Congenital malformations or hereditary pathologies appear at different periods of life. Some diseases can be detected in adulthood, while others appear immediately after the birth of a child. Among these pathologies is atresia of the esophagus. Esophageal atresia – This is a congenital underdevelopment of the esophagus, in which the opening in the esophagus is completely absent and has the form of proximal and distal segments separated from each other. Esophageal atresia is a severe malformation that is life threatening without early surgical treatment. What are the causes and manifestations of esophageal atresia?

The main causes of esophageal atresia in children

Esophageal atresia develops when the formation of the esophagus is disturbed in embryogenesis - from 4 to 12 weeks from conception. The esophagus develops from the cranial part of the primary intestine along with the trachea, then they communicate with each other. If there is a violation of the process of their separation -   esophageal atresia is formed. Violations can be with a change in the speed and direction of growth of the esophagus and trachea, with incomplete separation of the respiratory tube from the esophagus, as well as with a violation of its nutrition.

Disturbances in the process of recanalization of the intestinal tube are often the cause of esophageal atresia. There are several types of esophageal atresia. The most common is atresia with a fistula between the distal esophagus and the trachea, accounting for up to 90% of cases. In the complete absence of the esophagus, we are talking about aplasia of the esophagus.

What are the symptoms of esophageal atresia?

Esophageal atresia manifests itself already in the first hours of a child's life.

The main characteristic sign of esophageal atresia is false hypersalivation, which is manifested by copious secretion of foamy saliva from the mouth and nose.

Some of the mucus enters the trachea, which contributes to respiratory failure. Wheezing, cough, tachypnea, cyanosis, shortness of breath are observed. Suction of mucus from the nasopharynx improves the condition for a while, after which the symptoms recur. The first feeding is accompanied by regurgitation and regurgitation of uncured milk.

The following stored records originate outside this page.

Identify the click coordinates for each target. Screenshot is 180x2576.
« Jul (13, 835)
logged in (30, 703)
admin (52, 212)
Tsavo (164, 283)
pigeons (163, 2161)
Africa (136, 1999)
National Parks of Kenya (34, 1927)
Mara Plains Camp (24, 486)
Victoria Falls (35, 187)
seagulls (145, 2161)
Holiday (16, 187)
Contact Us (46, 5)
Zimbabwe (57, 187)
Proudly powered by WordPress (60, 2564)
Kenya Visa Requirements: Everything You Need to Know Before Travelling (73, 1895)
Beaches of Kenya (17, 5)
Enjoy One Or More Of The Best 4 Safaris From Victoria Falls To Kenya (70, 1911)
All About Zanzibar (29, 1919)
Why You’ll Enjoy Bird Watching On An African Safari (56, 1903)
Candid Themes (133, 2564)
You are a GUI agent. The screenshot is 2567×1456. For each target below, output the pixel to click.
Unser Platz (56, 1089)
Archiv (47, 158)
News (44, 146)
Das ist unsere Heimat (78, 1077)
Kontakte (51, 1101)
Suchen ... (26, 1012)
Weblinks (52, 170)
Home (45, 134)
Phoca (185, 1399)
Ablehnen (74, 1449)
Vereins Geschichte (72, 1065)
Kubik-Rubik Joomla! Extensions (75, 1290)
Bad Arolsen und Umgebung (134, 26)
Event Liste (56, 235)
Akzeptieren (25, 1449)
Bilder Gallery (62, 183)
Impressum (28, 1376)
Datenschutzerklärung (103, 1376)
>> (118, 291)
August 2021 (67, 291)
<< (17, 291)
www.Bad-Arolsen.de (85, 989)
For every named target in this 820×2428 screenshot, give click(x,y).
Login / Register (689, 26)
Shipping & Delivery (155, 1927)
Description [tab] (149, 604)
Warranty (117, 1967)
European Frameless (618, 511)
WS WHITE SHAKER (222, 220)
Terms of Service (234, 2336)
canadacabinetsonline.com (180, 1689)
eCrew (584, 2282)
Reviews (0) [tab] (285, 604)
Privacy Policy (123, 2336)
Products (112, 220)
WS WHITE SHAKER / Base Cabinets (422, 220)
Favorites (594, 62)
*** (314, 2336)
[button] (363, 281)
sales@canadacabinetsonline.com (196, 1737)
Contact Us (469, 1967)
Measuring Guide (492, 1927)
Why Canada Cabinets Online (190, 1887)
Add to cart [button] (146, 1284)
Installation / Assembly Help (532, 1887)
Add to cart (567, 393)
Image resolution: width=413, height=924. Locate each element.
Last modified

Clinical manifestations of esophageal atresia:

  • If esophageal atresia is combined with a tracheoesophageal fistula, this is manifested by the reflux of stomach contents into the respiratory tract. At each feeding, the child begins to choke and has a severe paroxysmal cough, which is accompanied by choking and cyanosis.
  • Some children have bloating in the epigastric region against the background of air entering the esophagus and stomach through the esophagus.
  • If there is no distal fistula, then the child with atresia has a sunken tummy.

Diagnosis and treatment of esophageal atresia. What is the danger of esophageal atresia?

Esophageal atresia requires urgent diagnosis at the first suspicion of it.

spetsificheskie-proyavleniya-atrezii-pishchevoda-u-novorozhdennykhFor this, intranasal probing of the esophagus is performed. The probe rests on the blind end with atresia of the esophagus. The Elephanta test is carried out in doubtful cases. Esophagoscopy and bronchoscopy makes it possible to establish the type of atresia. X-ray with the introduction of a radiopaque substance into the esophagus allows you to finally confirm the diagnosis.

Before treatment, it is important to make a differential diagnosis of esophageal atresia with the following pathologies:

  • esophageal stenosis;
  • esophagospasm;
  • congenital pyloric stenosis;
  • cleft larynx, tracheoesophageal fistula.

In the process of diagnosis, it is necessary to distinguish the fistulous form of esophageal atresia from the non-fistulous form.

The danger of esophageal atresia is rapid dehydration against the background of vomiting. Inhalation of mucus leads to the development of aspiration pneumonia, which is accompanied by respiratory failure and fever. Without timely treatment, esophageal atresia is fatal.

Treatment of esophageal atresia is surgical and should be done within the first 36 hours of a child's life.